Permintaan Tertulis 1 :: Menurut teks tentang filsafat manusia, mengapa istilah "filsafat manusia" atau "antropologi filosofis" lebih tepat daripada istilah psikologi? Jelaskan dalam satu sampai tiga kalimat.
Permintaan Tertulis 2 :: Sebutkan semua unsur manusia yang dicantumkan teks tentang filsafat manusia sebagai bagian dari manusia sepenuhnya.
Permintaan Tertulis 3 :: Menurut teks tentang filsafat manusia, apa arti kata anthropos dalam bahasa Yunani?

==== Teks Sumber

Senin, 28 Maret 2011

APA ITU MANUSIA


FILSAFAT MANUSIA

A.     Mengapa Suatu Filsafat Manusia?

Filsafat adalah suatu cara atau metode pemikiran yang bertanya-tanya tentang sifat dasar dan hakiki berbagai kenyataan yang tampil di muka kita.
Filsafat manusia jelasnya adalah bagian yang mengupas apa arti manusia sendiri. Filsafat manusia seringkali, terutama pada waktu lampau, dinamakan “psikologi filosofis” atau “psikologi irasioanl”, sebagai lawan “psikologi impiris”, “eksperimental”, atau “ilmiah”. Tetapi istilah psikologi mengandung kesulitan kalau orang berpegang pada etimooginya saja (ilmu jiwa) karena seolah-oleh satu aspek dari manusia saja yang diperhatikan, yaitu jiwanya (psyche dalam bahasa Yunani). Oleh sebab itu, istilah “filsafat manusia” atau “antropologi filosofis” (anthropos dalam bahasa yunani berarti manusia) tampak lebih eksas karena apa yang dipelajarinya adlah manusia sepenuhnya, roh serta badannya, jiwa serta dagingnya. Menurut Sokrates, telah didengarnya dibawah langit Delphi: “kenalilah dirimu sendiri!”

========
==== Cuplikan Data

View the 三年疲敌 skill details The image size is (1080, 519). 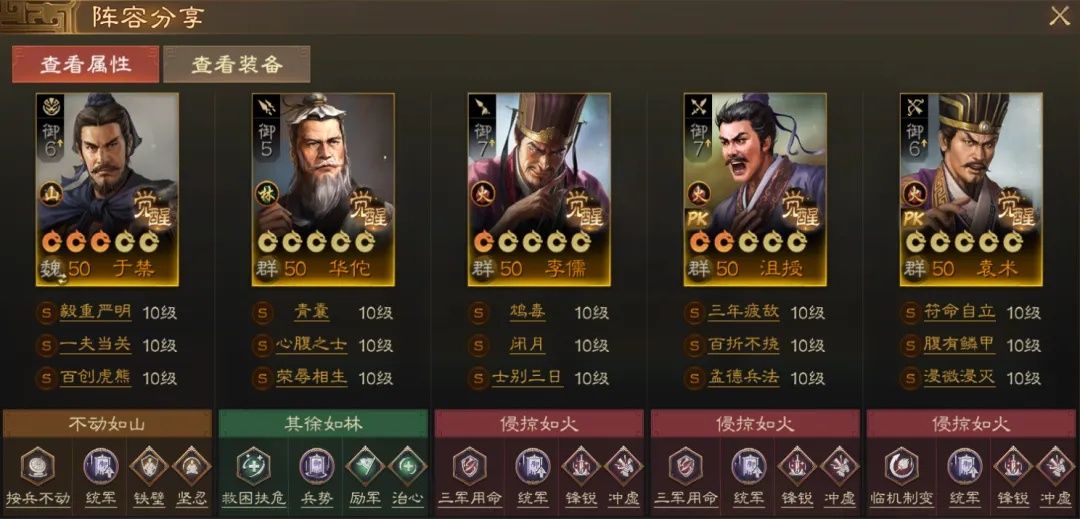[744, 313]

========

Jawaban Tugas 1 :: Jika dipahami dari asal katanya sebagai ilmu jiwa, istilah psikologi seolah hanya memperhatikan satu aspek manusia, yaitu jiwanya (psyche). Sebaliknya, filsafat manusia atau antropologi filosofis mempelajari manusia sepenuhnya, yaitu roh serta badannya, jiwa serta dagingnya.

Jawaban Tugas 2 :: Roh, badan, jiwa, dan daging.

Jawaban Tugas 3 :: Anthropos berarti manusia.